C'est ce qu'on appelle dans le jargon une «offre d'achat restreinte» - une démarche qui fait l'objet de mises en garde de la part des autorités en valeurs mobilières, tant au Canada qu'aux États-Unis. Saputo a d'ailleurs averti hier ses actionnaires qu'elle n'était «aucunement associée» à TRC.

«Les actionnaires qui envisagent de déposer leurs actions (...) sont encouragés à faire preuve de prudence, à obtenir les prix en vigueur sur le marché pour leurs actions ordinaires, à consulter leur conseiller en placement et à examiner attentivement l'offre (...)», écrit l'entreprise dans un communiqué publié hier.

Pourquoi diable un actionnaire vendrait-il ses actions à un prix plus bas que celui du marché? C'est LA question qui soulève les débats.

L'Autorité des marchés financiers (AMF), qui a ce type d'offres à l'oeil, ne voit qu'une situation avantageuse: celle d'un investisseur qui désire vendre un petit nombre d'actions et qui ne veut pas payer la commission associée à la vente.

Le problème, c'est que bien d'autres investisseurs comprennent mal ces offres et choisissent de vendre sans comprendre qu'ils le font à rabais.

Dans une publication qui date de 1999, le personnel des autorités canadiennes en valeurs mobilières soulignait que les offres d'achat restreintes ressemblaient beaucoup aux offres publiques d'achat, qui, elles, permettent aux actionnaires d'encaisser une prime. Le personnel des autorités conclut qu'elles peuvent être utilisées pour berner les investisseurs.

«Selon le personnel, confondre ainsi un investisseur pour l'amener à répondre à une offre d'achat restreinte peut être vu comme un recours abusif aux marchés des capitaux et une infraction aux dispositions de certaines lois sur les valeurs mobilières en matière de répression de fraudes.»

Les offres d'achat restreintes sont toutefois encore légales. Il n'a pas été possible, hier, d'obtenir les commentaires de l'Autorité des marchés financiers.

La SecuritiesandExchange Commission, chien de garde des marchés financiers américains, avertit quant à elle sur son site internet que «les offres d'achat restreintes sont de plus en plus utilisées pour attraper les investisseurs qui ne sont pas sur leurs gardes».

Pour la firme qui achète des actions à rabais (généralement entre 3 et 5%), les perspectives de profits rapides sont évidemment intéressantes.

TRC Capital ne se gène d'ailleurs pas pour déposer des offres de ce type. Pfizer, Kraft, Domtar, Novartis, Honeywell, Canadian Tire, Halliburton, Rio Tinto, alouette: la liste des actionnaires courtisés au cours des dernières années est longue.

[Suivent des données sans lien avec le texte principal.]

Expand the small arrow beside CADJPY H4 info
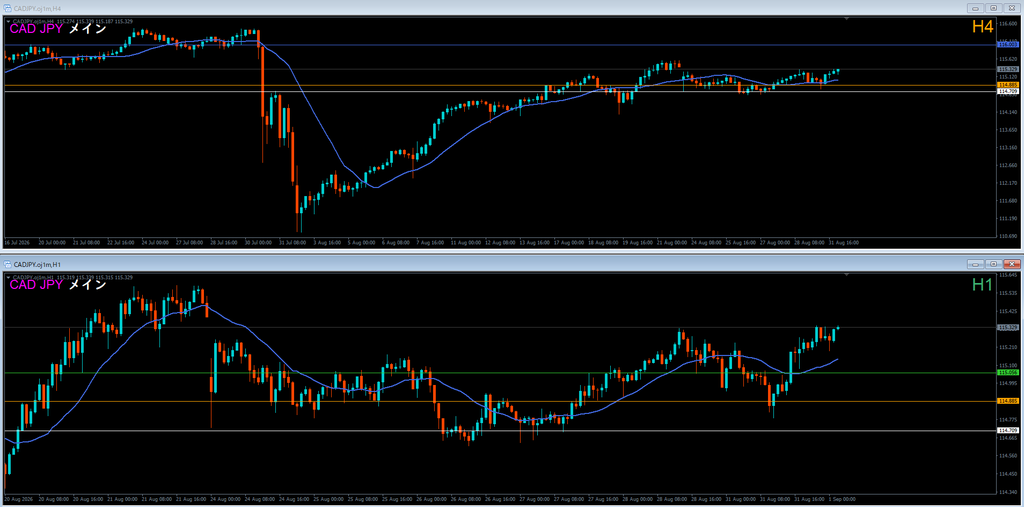 click(7, 22)
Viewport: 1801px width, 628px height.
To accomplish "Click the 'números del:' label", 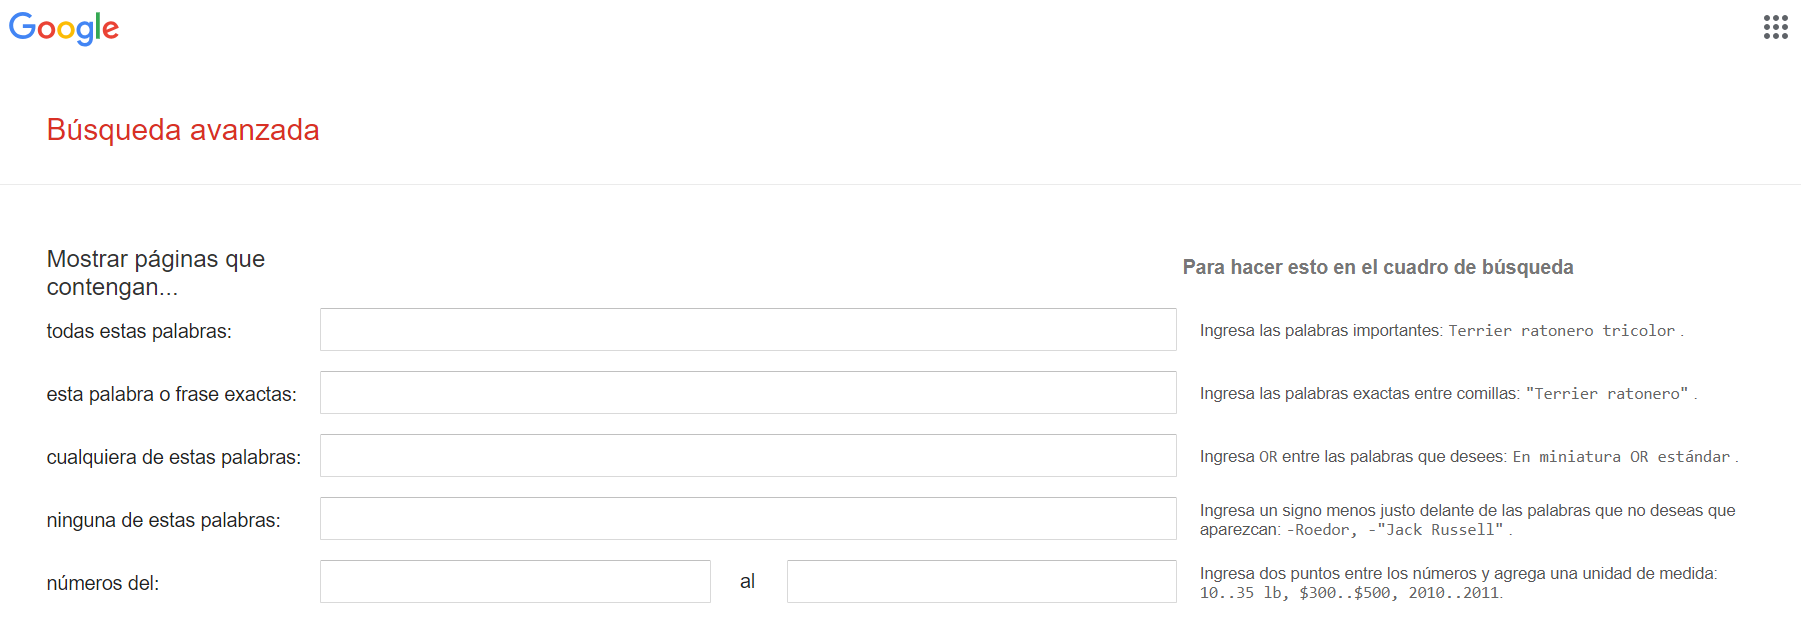I will 102,583.
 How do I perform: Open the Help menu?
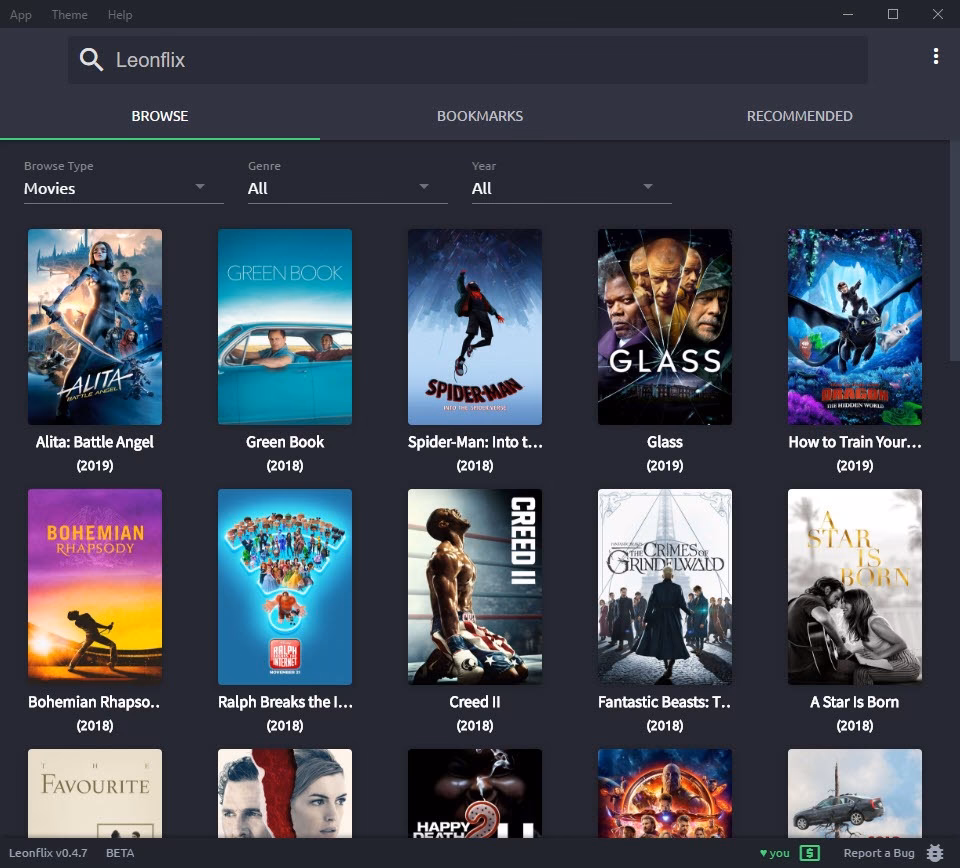point(120,14)
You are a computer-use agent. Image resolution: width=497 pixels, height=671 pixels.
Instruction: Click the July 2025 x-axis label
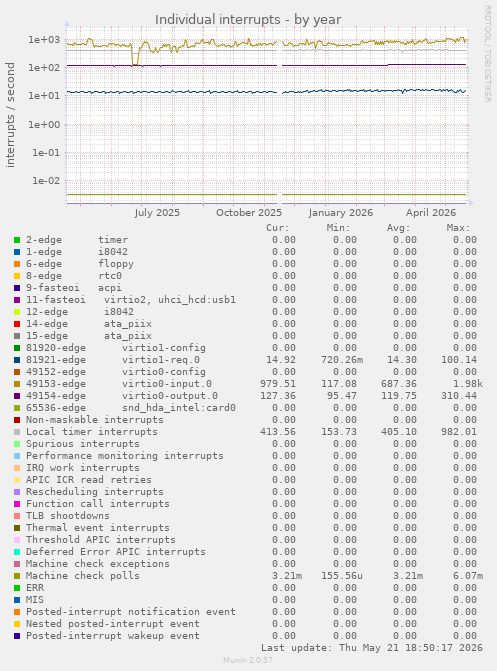157,213
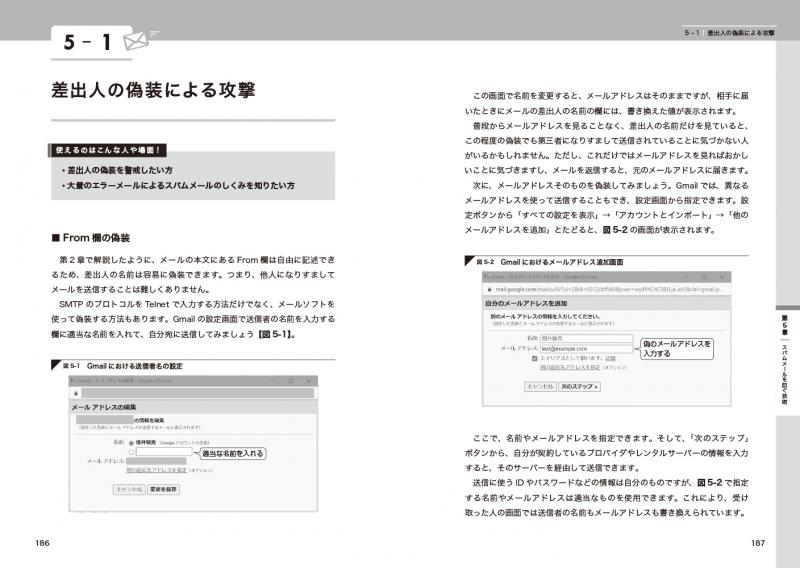Toggle the エイリアスとして扱います checkbox
This screenshot has width=800, height=568.
536,358
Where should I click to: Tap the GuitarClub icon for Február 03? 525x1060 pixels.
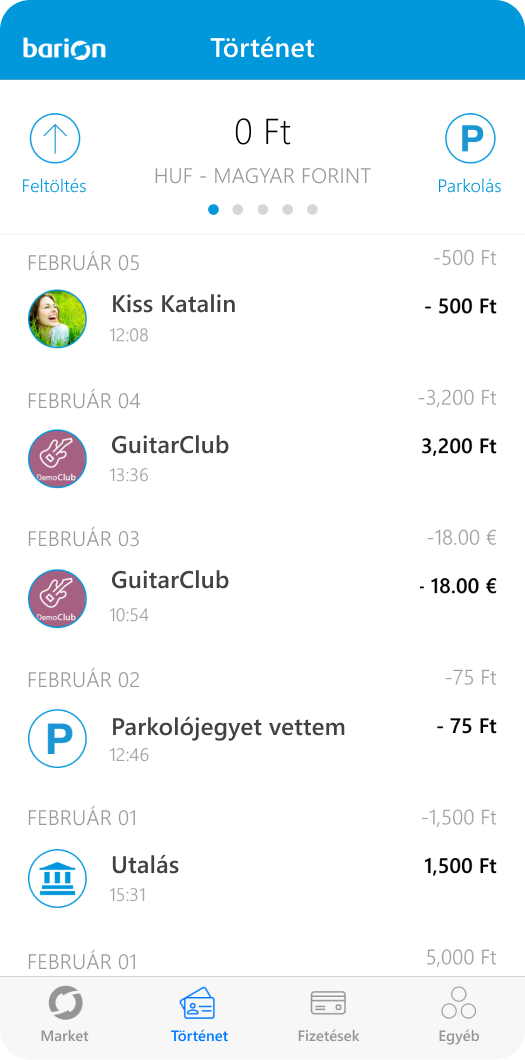[x=57, y=598]
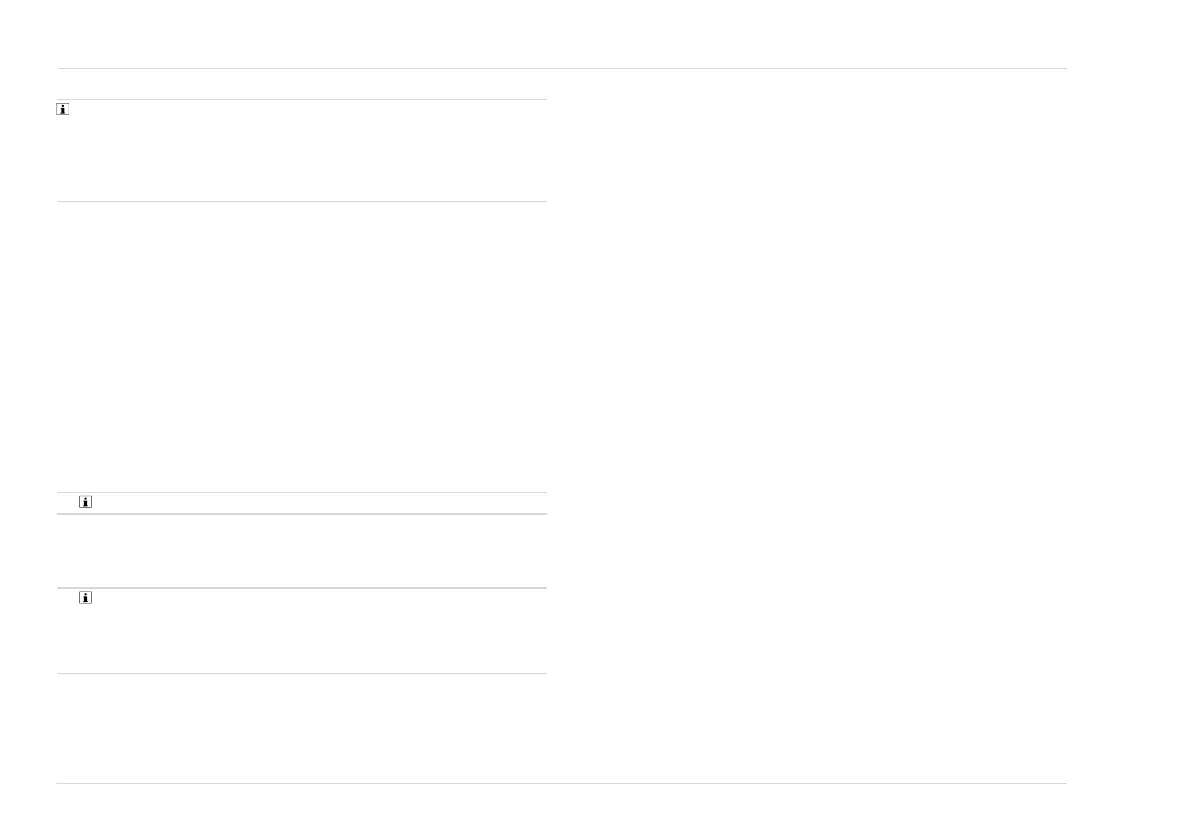Click inside the bottom information note box
This screenshot has height=840, width=1190.
(x=301, y=631)
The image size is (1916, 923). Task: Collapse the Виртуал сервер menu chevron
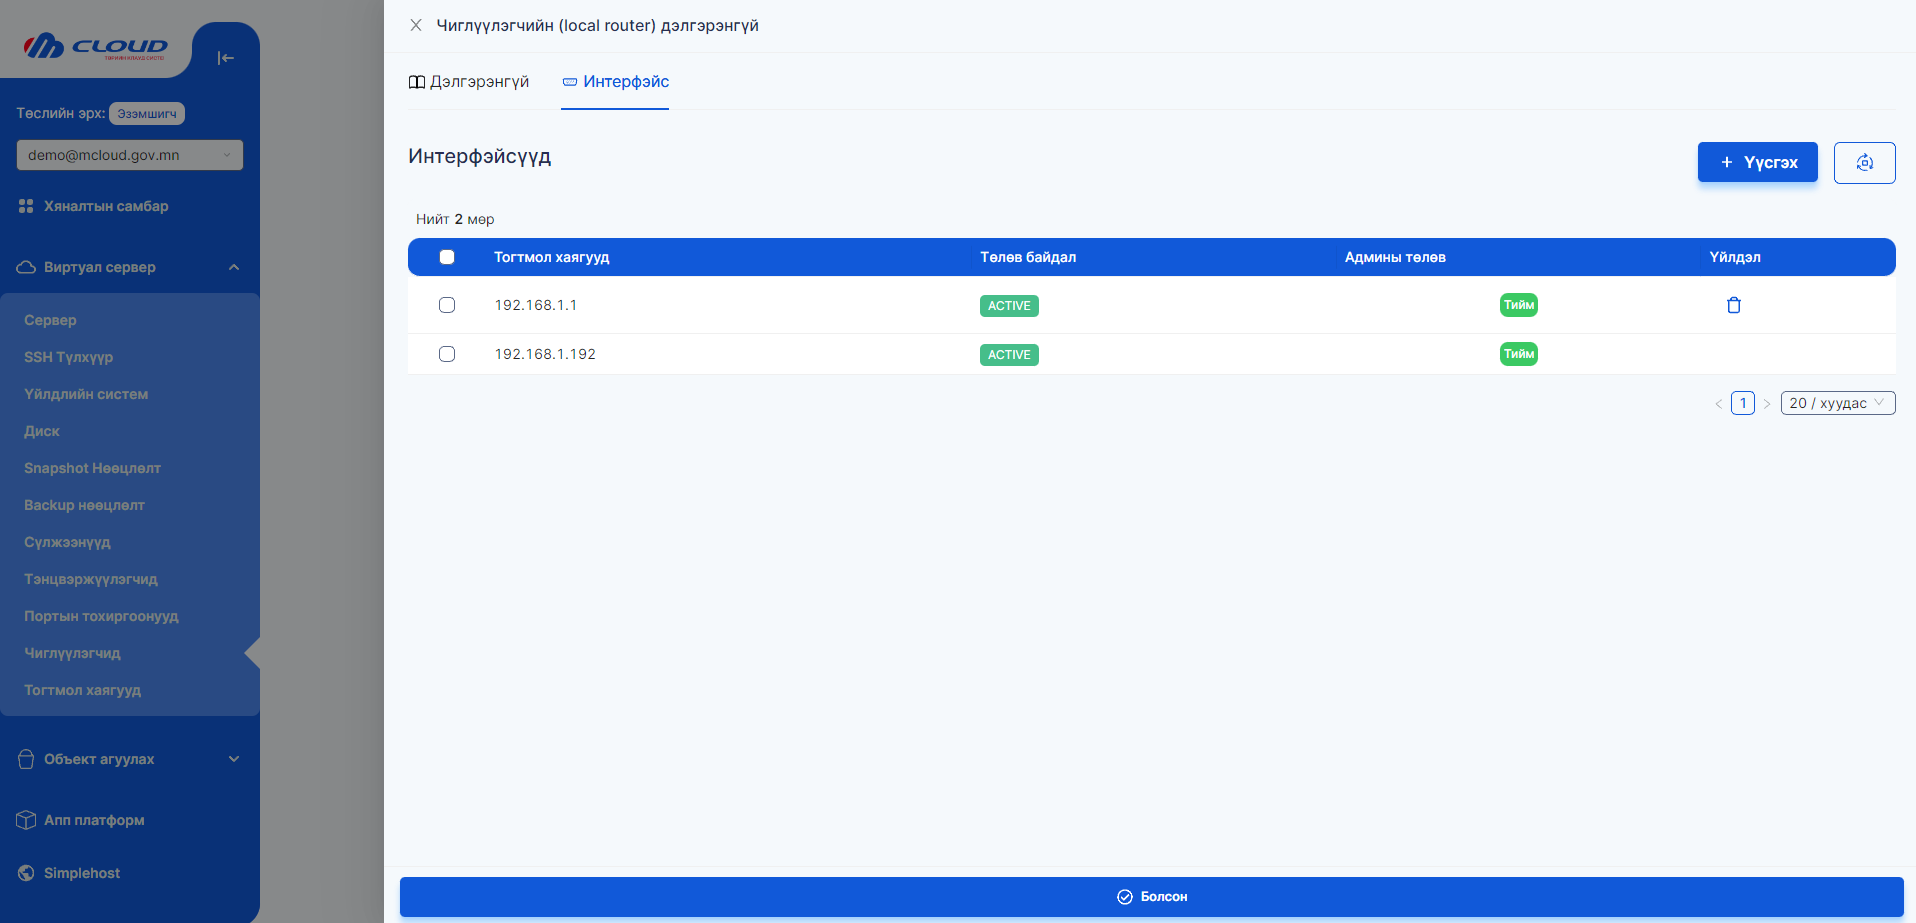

En entrevue à La Presse Affaires, Lorne Albaum, président de TRC Capital, a refusé de dire quel pourcentage des actionnaires accepte généralement de lui vendre leurs actions. Il nie aussi vigoureusement tenter de berner les actionnaires, disant viser ceux qui veulent éviter les commissions.

«Les actionnaires sont assez intelligents pour savoir ce qu'ils font et je n'essaie pas de berner qui que ce soit», a-t-il dit, expliquant voir dans Saputo un «bon investissement à long terme».

L'action de Saputo a perdu 1,72%, hier, pour clôturer à 25,13$.